Given the rich knowledge and the multiplicity of disease driving mechanisms, it is not surprising that the number of proposed treatment modalities is rapidly increasing. This special issue provides several examples of novel treatment approaches. Furthermore, treatment combinations are attracting much attention. As in infectious diseases, cancers often require multi-targeting in order to reduce the likelihood of escape variant outgrow. The website www.clinicaltrials.com is a worldwide reference and information source. Regulatory bodies require that all trials are registered in this database, assuring comprehensiveness. The website provides all essential information to screen for treatment opportunities. It allows patients, physicians, researchers and many more to keep up-to-date with ongoing activities and trends. For example, the site reveals the high emphasis on combination treatments, taking advantage of specific mechanisms of chemotherapy, radiation, small molecules and immunotherapy. The rational development is based on optimal preclinical research models, and carefully designed multidisciplinary clinical trials with clinical and biological endpoints that may rapidly provide the necessary data to conclude on the potential usefulness of the chosen combinations.

Regulatory and Economic Aspects

As other fields of pharmaceutical development, immunotherapy is facing increasing regulatory hurdles. More complicated and time-consuming procedures are necessary to fulfill the requirements established for safety and quality control. This is particularly challenging for the development of combination therapies because they imply multiple drugs. For vaccines, the number of pharmaceutical components is even higher, as vaccines are composed of multiple components (antigens, adjuvants, delivery vehicles). The components must be tested in various combinations and doses. This is only possible if regulators permit that for phase I/II studies, vaccine formulations can be prepared on site (in accredited institutions) and directly administered to patients, without the requirement of certification of the vaccine formulations as pharmaceutical product. The article by B. Heelan provides guidelines and recommends a 2-way dialog with regulators, on a case-by-case basis, to streamline clinical development plans. Nevertheless, each of the vaccine components must be quality checked and certified, based on GCP principles. Dynamic development in phase I/II studies will provide essential information to best identify the final design of optimal vaccine formulations. Subsequently, they can be tested in larger phase II/III trials.
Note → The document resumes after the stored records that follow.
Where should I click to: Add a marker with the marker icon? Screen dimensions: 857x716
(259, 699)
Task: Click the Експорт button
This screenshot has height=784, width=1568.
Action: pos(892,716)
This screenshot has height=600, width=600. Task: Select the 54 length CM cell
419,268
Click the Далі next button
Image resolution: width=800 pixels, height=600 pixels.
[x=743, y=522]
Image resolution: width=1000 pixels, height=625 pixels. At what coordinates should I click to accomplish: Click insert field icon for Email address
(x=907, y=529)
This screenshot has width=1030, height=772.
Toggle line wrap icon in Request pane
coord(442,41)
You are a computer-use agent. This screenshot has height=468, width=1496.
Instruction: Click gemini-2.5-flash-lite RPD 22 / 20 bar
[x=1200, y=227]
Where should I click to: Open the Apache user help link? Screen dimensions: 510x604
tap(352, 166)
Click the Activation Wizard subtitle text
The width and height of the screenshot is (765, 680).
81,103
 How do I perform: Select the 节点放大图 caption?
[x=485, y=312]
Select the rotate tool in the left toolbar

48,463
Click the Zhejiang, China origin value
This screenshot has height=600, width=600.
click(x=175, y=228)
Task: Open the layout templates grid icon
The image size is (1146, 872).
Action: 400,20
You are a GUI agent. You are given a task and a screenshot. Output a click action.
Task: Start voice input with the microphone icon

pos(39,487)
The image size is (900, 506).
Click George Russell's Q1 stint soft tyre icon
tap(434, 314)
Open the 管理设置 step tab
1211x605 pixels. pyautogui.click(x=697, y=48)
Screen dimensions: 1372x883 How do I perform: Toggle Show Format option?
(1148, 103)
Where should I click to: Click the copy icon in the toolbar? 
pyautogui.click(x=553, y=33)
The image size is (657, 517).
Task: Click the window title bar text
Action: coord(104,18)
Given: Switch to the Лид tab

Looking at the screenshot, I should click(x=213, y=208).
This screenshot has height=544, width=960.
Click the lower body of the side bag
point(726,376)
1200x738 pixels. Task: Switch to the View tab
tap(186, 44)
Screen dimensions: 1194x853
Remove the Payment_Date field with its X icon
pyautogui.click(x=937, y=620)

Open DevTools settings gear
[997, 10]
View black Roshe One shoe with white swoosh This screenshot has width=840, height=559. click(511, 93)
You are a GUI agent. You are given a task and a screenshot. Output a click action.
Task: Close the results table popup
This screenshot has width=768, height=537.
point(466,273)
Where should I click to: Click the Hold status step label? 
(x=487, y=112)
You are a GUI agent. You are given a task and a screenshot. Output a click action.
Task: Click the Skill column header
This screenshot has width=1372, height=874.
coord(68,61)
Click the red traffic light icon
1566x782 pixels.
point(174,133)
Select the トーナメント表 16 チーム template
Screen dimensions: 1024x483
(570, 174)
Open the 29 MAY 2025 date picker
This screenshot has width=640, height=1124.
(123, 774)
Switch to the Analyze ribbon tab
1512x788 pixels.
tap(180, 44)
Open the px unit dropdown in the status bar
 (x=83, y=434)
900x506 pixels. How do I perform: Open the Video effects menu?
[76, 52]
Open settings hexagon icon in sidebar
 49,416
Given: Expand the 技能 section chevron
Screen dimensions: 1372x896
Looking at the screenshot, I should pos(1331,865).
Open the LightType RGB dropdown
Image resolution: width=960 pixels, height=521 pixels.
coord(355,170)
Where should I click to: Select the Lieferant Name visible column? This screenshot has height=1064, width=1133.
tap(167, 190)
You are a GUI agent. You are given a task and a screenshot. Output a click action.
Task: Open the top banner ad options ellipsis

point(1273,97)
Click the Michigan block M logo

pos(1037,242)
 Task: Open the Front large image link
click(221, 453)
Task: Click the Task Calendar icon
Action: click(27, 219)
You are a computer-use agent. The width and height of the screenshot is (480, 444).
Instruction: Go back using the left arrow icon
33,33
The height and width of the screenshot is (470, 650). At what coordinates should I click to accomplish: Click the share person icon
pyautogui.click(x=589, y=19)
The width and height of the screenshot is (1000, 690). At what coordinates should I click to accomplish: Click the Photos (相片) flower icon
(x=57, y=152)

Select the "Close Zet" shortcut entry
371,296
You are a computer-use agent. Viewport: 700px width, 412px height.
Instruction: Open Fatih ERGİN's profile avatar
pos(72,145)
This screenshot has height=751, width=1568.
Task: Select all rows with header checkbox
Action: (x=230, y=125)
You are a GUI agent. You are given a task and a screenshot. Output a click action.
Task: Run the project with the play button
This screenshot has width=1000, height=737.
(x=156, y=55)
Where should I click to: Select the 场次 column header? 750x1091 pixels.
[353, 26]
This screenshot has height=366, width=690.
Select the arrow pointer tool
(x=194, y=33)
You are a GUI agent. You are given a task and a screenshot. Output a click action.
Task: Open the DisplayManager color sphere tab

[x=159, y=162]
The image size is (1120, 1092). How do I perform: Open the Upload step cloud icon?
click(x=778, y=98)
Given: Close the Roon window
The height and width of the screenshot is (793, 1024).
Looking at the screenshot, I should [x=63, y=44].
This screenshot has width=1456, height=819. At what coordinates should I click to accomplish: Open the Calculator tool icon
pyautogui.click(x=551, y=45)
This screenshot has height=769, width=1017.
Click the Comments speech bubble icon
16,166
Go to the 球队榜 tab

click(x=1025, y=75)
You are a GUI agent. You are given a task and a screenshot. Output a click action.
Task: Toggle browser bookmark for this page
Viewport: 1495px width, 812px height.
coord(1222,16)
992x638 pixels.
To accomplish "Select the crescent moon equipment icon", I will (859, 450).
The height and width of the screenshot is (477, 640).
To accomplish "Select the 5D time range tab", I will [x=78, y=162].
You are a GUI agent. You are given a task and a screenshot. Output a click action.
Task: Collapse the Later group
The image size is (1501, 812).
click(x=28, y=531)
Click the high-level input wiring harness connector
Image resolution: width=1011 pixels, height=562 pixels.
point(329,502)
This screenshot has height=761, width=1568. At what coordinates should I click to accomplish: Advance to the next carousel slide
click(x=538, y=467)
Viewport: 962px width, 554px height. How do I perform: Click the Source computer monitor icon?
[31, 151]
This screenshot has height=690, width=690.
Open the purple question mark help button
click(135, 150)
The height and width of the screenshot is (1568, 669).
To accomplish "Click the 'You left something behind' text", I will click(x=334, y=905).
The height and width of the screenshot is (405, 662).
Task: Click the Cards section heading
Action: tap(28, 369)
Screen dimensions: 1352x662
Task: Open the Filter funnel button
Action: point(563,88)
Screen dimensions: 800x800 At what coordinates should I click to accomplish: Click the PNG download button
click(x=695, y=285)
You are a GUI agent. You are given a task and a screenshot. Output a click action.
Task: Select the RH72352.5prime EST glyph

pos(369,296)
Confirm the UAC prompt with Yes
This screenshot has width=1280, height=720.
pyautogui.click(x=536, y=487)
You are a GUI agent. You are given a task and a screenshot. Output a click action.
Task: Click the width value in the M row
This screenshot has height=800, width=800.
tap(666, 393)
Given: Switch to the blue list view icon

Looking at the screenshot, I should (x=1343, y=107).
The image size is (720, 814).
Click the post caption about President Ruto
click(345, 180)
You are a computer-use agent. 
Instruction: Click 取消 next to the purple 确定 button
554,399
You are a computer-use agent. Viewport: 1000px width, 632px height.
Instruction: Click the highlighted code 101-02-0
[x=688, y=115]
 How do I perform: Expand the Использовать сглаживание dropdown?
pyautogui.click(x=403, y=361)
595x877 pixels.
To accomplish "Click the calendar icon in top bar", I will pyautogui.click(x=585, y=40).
Finally, the economical impact of novel therapies is often not sufficiently studied, as reported by Y.-C. T. Shih. Appropriate studies will identify those therapies that are most cost effective. The trend that novel treatments are often very expensive does not only apply to the field of immunotherapy, as it can be observed elsewhere in health care. Higher costs seem justified when the treatments are highly effective.

Driving Implementation Sciences in Oncology

In the 1980s, the HIV pandemic elicited widespread R&D efforts, strongly promoting insights and rapid progress in the biology and the clinical aspects of retrovirally induced diseases.16. Today, one of the largest fields of intense R&D is cancer: Enormous efforts are taken by academia, industry and administrations to tackle the numerous problems of malignant diseases. At an impressive pace, the knowledge and understanding on biological and clinical processes is increasing. Despite that many biological mechanisms are still poorly understood, diagnostic and therapeutic procedures are increasingly based on scientific rationales. Targeted approaches for patients will accelerate the identification of efficient therapies that are still missing for many patients.

Disclosure of Potential Conflicts of Interest

No potential conflicts of interest were disclosed.